The Bitmap Entities Show

In 1993 I had a second hand Mac Plus and a 230 Meg hard drive...

(Lights pipe) Things were better in those days... the milk came in udders and you could lick the sweat off the top, there were floggings in the market place, and you could spend hours playing with primitive graphics applications like MacDraw and the built-in editors in Hypercard. On a monochrome screen like the MacPlus had, and within it's maximum memory of about 4 Meg, we tended to keep the files small and bitmapped. There was still a lot of room for movement.

I'd already experimented with bitmapped graphics via the medium of quilts. In 1991 I had a stall at Glebe Markets in Sydney selling doona covers I knocked up quickly using second hand neckties. It was a living, of sorts... there was little else available at the time for work.

After I packed that in and moved into the warehouse, I kept my hand in with the occasional experiment. One experiment was a quilt with the bitmapped face of Kim Gordon from Sonic Youth on it. I created that image by sketching her, from the cover of their Dirty album, onto a piece of graph paper. Any squares that had prominent lines across them, I filled in. Any which were empty I left white. A few generations of paper and a lot of tinkering produced an image I liked, and I made the quilt out of black and white cotton.

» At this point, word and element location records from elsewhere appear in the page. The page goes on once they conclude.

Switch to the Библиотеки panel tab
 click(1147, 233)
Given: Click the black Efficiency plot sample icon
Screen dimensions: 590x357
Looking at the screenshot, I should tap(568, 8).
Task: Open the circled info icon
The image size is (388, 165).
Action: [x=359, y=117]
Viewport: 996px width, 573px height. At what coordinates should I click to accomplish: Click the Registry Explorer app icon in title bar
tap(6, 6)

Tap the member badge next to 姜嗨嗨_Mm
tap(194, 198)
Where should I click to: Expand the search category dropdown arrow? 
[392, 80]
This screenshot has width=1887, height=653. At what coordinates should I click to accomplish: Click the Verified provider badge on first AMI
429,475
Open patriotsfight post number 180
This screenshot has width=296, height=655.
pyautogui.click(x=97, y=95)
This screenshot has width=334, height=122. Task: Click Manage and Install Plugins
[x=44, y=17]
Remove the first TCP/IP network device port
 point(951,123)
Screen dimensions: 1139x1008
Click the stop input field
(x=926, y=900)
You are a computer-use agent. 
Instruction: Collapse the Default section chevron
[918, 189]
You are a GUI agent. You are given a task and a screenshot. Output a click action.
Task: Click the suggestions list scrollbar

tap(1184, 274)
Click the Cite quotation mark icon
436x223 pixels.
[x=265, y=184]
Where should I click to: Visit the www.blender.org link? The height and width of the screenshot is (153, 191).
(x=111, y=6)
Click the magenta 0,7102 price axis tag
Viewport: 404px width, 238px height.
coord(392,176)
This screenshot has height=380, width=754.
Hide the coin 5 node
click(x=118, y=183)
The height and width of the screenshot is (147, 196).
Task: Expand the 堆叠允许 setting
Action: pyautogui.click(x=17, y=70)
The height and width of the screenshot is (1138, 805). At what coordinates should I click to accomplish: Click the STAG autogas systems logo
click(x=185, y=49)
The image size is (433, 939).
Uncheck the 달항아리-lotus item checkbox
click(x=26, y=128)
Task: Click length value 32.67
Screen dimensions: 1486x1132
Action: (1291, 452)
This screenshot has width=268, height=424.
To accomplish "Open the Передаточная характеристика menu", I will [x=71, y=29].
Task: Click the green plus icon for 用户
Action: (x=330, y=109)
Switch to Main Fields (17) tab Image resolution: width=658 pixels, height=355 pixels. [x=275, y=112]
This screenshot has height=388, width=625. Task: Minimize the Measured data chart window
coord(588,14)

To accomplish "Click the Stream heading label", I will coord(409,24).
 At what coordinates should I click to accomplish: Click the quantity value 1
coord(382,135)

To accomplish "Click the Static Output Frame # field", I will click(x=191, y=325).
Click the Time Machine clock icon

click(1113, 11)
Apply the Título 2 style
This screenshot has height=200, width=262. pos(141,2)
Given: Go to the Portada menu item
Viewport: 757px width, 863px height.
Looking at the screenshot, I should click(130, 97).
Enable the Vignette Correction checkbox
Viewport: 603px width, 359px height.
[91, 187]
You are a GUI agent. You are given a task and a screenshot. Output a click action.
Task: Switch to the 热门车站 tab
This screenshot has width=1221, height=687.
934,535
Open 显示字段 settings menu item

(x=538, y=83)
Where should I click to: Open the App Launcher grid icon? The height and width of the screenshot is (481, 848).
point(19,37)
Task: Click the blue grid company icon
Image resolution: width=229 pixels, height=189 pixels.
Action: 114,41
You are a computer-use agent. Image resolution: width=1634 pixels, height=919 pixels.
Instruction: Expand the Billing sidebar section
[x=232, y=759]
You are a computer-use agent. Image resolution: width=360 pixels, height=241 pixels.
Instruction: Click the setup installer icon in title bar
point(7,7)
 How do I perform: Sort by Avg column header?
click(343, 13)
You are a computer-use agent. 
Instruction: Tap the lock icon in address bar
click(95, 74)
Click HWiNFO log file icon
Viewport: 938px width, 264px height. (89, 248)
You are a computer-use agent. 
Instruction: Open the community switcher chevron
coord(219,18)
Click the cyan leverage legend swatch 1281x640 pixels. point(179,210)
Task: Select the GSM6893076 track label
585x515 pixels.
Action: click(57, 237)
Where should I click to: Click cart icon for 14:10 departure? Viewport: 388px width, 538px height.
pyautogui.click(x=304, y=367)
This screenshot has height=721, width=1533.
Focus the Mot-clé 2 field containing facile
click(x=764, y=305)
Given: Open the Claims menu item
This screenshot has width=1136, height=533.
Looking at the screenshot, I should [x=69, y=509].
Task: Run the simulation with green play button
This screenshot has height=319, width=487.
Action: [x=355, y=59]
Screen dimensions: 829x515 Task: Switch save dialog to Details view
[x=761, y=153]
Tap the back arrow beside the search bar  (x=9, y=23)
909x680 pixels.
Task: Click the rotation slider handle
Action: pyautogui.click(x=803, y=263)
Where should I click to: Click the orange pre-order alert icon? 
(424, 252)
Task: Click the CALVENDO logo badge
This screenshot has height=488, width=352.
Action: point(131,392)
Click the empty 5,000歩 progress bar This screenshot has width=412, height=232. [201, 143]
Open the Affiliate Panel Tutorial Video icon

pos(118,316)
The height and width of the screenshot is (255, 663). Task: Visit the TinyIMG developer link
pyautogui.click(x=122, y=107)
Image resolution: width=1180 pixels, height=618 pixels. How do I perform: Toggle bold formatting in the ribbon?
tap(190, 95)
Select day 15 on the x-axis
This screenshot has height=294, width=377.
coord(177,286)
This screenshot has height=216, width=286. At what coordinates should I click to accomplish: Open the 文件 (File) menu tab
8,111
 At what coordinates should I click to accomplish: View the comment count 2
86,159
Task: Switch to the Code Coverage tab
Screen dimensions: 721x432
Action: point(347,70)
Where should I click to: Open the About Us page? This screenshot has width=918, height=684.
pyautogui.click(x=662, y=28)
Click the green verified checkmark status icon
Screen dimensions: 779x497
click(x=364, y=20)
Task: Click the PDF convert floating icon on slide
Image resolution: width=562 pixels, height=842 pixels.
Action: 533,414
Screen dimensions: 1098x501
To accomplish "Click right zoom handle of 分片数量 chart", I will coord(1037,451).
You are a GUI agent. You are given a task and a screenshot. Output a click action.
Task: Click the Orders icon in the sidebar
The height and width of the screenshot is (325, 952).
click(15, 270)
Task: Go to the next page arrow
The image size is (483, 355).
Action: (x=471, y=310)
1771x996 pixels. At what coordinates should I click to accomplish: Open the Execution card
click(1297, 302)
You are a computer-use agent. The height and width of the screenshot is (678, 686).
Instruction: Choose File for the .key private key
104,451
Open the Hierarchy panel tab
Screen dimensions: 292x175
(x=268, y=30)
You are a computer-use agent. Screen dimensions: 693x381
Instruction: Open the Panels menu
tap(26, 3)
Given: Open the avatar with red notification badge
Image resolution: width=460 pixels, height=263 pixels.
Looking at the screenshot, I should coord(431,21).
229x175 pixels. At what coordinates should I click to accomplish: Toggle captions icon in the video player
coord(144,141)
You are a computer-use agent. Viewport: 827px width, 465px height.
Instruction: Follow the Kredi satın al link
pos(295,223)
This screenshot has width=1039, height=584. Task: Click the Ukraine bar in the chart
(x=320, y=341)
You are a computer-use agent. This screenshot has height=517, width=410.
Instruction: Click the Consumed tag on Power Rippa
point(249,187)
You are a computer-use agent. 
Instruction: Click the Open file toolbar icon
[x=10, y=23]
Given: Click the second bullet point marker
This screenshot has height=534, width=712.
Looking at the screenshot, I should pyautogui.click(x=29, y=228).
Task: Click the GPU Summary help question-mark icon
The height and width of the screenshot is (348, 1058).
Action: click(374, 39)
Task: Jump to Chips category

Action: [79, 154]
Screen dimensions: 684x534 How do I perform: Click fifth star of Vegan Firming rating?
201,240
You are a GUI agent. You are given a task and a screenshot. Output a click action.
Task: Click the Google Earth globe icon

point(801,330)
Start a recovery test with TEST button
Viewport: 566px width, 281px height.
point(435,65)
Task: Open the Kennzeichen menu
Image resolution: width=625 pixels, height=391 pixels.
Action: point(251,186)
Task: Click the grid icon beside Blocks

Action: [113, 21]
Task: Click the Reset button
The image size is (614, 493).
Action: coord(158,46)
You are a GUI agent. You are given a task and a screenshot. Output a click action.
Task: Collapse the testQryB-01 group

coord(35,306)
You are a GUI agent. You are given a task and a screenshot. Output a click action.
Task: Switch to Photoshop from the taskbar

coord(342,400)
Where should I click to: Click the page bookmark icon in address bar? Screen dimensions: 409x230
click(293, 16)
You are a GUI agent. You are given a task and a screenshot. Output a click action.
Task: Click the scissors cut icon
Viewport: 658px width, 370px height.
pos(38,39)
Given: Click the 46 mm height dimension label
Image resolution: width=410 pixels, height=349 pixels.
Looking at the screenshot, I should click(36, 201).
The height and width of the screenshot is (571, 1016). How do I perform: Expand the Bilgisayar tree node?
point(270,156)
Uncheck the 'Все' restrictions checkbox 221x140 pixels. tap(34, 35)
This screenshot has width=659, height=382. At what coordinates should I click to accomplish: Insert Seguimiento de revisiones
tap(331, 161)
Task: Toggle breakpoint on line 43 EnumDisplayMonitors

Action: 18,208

About this time I painted an enormous visage of "The Boss" for our group exhibition "Not Art". It hung in the two-storey-high loading dock of the warehouse, looking down on anyone who came in. The original of this was a photo of Robert Menzies, a former prime minister of Australia noted both for his extreme conservatism and for the length of his reign. After the exhibition finished we hung him from the pedestrian bridge over Parramatta Rd. so the motorists could see him. It was the morning after an election too...

With the computer the process was a lot faster. As soon as I learned the rudiments of the Mac I started putting together more faces, sketching with the mouse from photocopies and images in books and the paper. It made the process a lot faster to be able to punch pixels in and out as I wished. When I bought my Mac II and scanner it opened up new possibilities. I could scan images myself, then play with the brightness and contrast in Photoshop to produce more realistic faces.

In 1992 / 93 I painted a series of 25 faces on panels from inside office partitions, about 2 1/2 by 2 1/2 foot each, using matt black and gloss white paint and a special masking technique to get the lines straight. They were hung in the main gallery of the warehouse, spaced evenly around the walls in a row. It was the only solo exhibition in that gallery. Click the above map for closeups of the images, here for the catalog.


The thing I loved about these images was the amount of expression they had. Somehow the process of reducing the hell out of a human face brought out new nuances of emotion and truth about the people. To make the faces easily recognisable I had to work only with faces that had strong shadow effects, and this and the starkness of black and white made them strong and moody. They seemed to gain something from the loss of the detail, as though detail was something that clouded and distorted the truth.